Bangkok, Thailand -- “Are you here for sightseeing?” inquired the saffron-robed monk in a fluent blend of central and northern Thai, as he shuffled into the village temple.

He appeared to be in his late 20s and his query was accompanied by a broad, knowing smile.  Few tourists visit the border town of Lak Taeng for simply sightseeing.  Lak Taeng was a major entry point for civilians who fled persecution and abuses at home in Shan State.

“When the Burmese army came, some of us tried to stay behind to look after our rice, our chickens, our pigs,” one resident recounted to me on my first visit several years ago.  “However, they took them anyways, arrested the young men, beat them.  Some of them were killed and we eventually had to flee with nothing.”

The idyllic setting belies the circumstances which gave rise to this community.  The morning mists had just lifted, unveiling verdant hills which stretched as far as the eye could see, many with orderly rows of fruit and tea trees, the bedrock of the local economy.  Where the orderly rows ended was where Burma began.

The temple in which we sat was a simple structure, the wind rustling through the thatched roof and woven strips of bamboo that formed the walls.  Intermittent holes in the thatch cast sunbeams onto the plastic reed mats covering the cement floor, while a dozen gilded

Buddha images gazed down placidly from a small altar. The monk was inquisitive, asking where we were from, what we did.

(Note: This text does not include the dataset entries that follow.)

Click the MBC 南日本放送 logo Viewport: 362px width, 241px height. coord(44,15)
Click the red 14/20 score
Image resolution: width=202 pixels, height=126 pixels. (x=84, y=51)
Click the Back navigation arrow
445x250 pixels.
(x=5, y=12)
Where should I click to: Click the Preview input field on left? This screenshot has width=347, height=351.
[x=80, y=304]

“Would you like some tea?” he offered, gesturing at a jug and several mugs, neatly arranged on a plastic tray.  “We grow this here, it was just picked.  They grow it just behind this hill, fresh green tea,” he explained, his right arm languidly gesturing off to the side.

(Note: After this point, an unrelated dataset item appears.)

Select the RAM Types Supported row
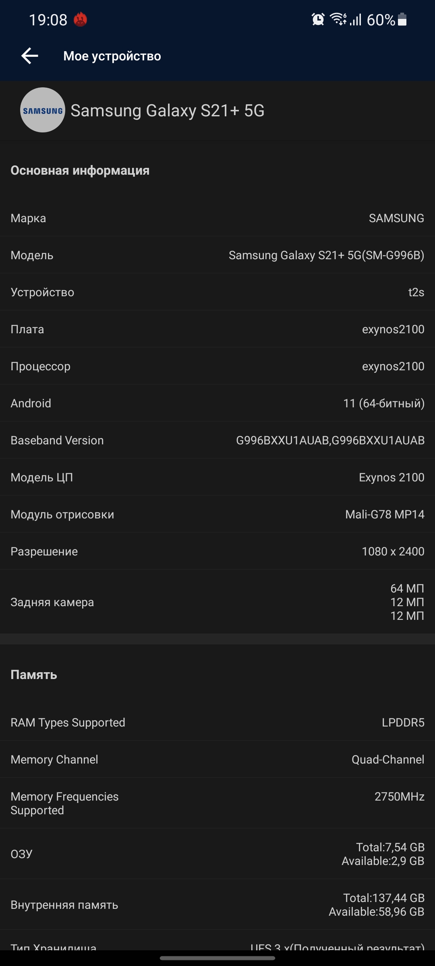The height and width of the screenshot is (966, 435). tap(218, 722)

Soon another monk appeared, a thin, older man in his early 40s, breathing heavily, his face covered with a sheen of perspiration.  “I just walked here over the hills,” he explained, a sheepish grin on his face.

After another round of re-introductions, our conversation soon shifted to the recent and ongoing crackdowns in Burma. “I am from the other side,” admitted the younger monk.  After a brief pause, he elaborated, “from Shan State.  My home was in Mongkeung, near Kunhing.  I came to Thailand ten years ago.  For us, Thailand[1] really is the land of the free,” he said with a twinkle in his eye.

Central Shan State, particularly Kunhing, suffered the brunt of the SPDC’s mass relocation program, initiated in 1996, a policy accompanied by widespread human rights abuses against civilians. 

A 2003 report by the Shan Human Rights Foundation (SHRF) entitled Charting the Exodus from Shan State, found that of the 664 extrajudicial killings in 1997 reported to the SHRF, 314 occurred in Kunhing alone, and the highest number of refugees fleeing Shan State also came from this township.[2]

“Back home, when I was growing up, all we ever knew of was fear, intimidation, killing.  We were always on the run from the Burmese soldiers.  Whenever we heard they were coming, we would move.

Our whole village was forced to move; it was destroyed by the Burmese army.  When Burmese soldiers got to villages, all they’d find were old people and women.  The young men were gone because we knew that if we were found, they would suspect us of helping the Shan soldiers.  I was 19 when we finally fled to Thailand; we came here because everyone else was also fleeing for Thailand.”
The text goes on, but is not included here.